Your task ▸ Copy the listing lines starting at the one containing "has width=807, height=400." and ending at the one containing "bookmark-item: 网站排名、流量、… is", replacing "screenshot" with "screen capture" and changing nothing else. Leave the pictures out.

Data supplied ▸
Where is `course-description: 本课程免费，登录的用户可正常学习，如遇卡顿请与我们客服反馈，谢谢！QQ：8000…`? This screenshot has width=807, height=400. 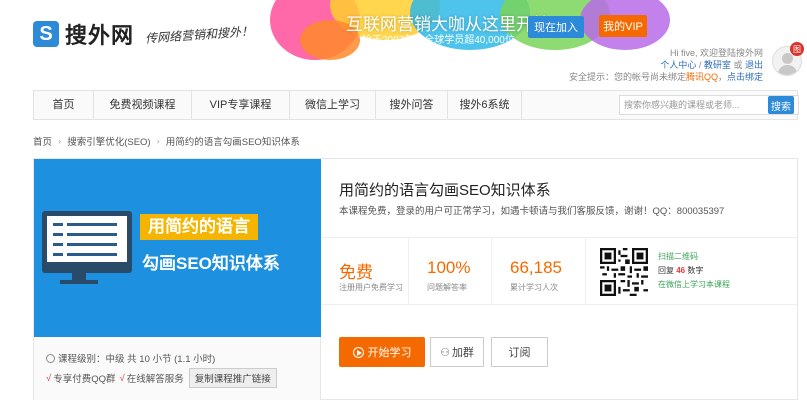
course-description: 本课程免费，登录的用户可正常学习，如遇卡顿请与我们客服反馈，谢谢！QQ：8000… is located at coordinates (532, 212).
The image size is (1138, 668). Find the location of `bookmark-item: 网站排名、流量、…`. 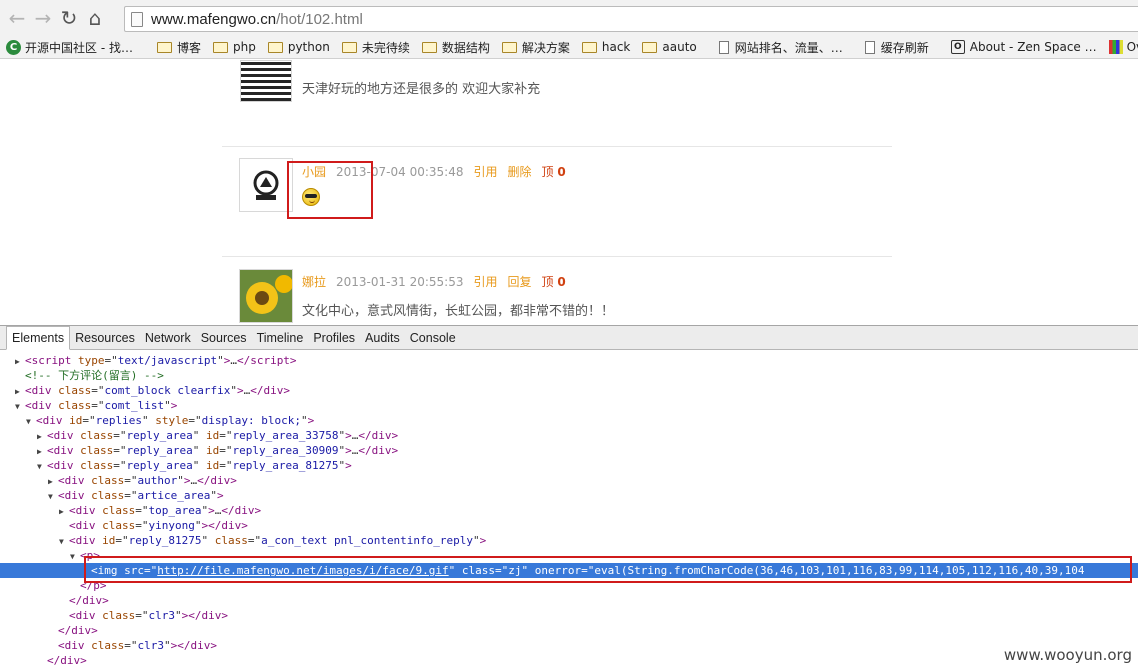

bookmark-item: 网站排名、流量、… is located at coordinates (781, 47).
==
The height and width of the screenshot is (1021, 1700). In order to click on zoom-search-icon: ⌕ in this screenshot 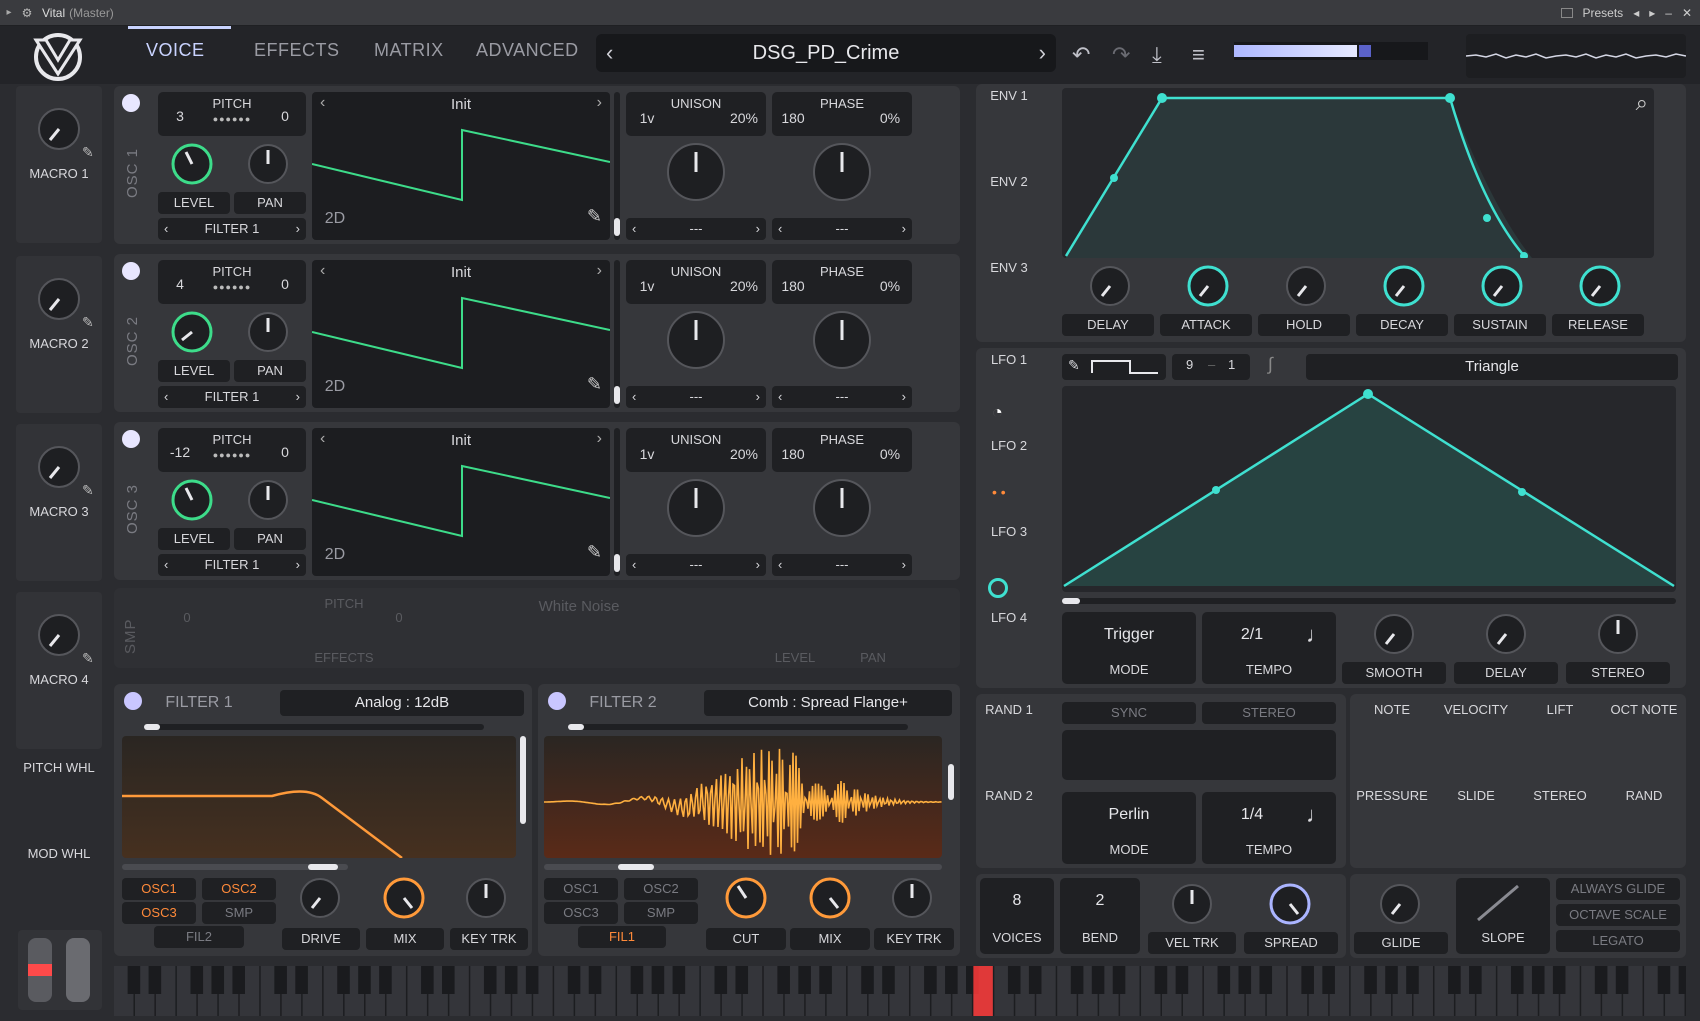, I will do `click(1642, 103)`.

Exercise output ▸
Where is `course-description: 本课程免费，登录的用户可正常学习，如遇卡顿请与我们客服反馈，谢谢！QQ：8000…`? This screen capture has width=807, height=400. 
course-description: 本课程免费，登录的用户可正常学习，如遇卡顿请与我们客服反馈，谢谢！QQ：8000… is located at coordinates (532, 212).
The image size is (1138, 668). Find the location of `bookmark-item: 网站排名、流量、…`. 

bookmark-item: 网站排名、流量、… is located at coordinates (781, 47).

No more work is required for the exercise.